::: Recorded information :::

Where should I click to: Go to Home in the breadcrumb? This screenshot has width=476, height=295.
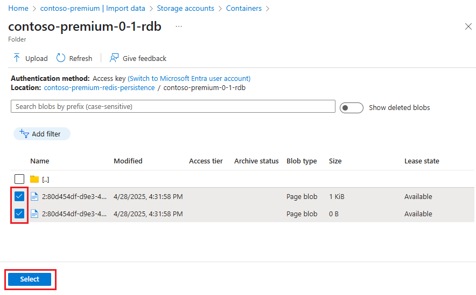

:::
::: Recorded information :::

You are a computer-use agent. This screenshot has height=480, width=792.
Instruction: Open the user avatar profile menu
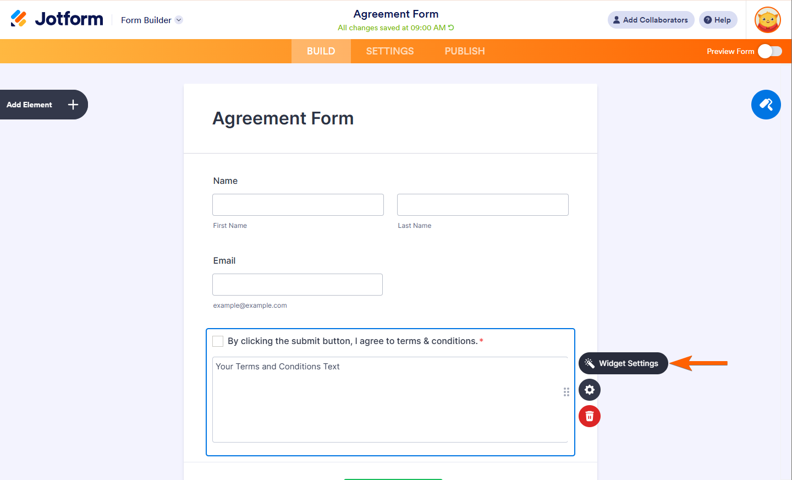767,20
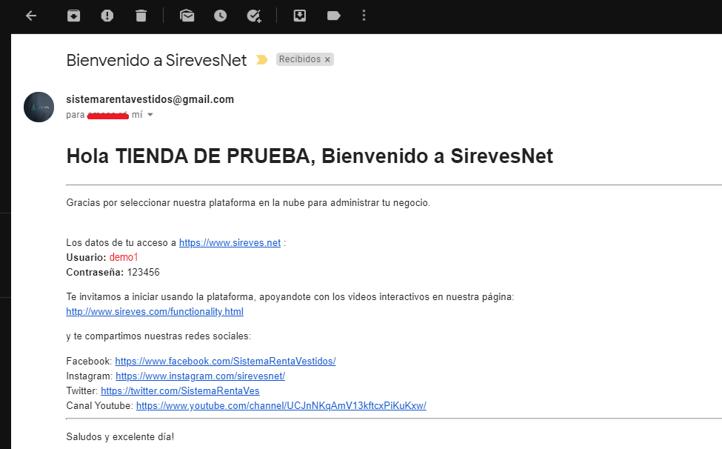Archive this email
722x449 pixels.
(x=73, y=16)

:::

**Description of the task**
Count how many lines in the data contain the word "width", giving the number without comment.

**Answer section**
2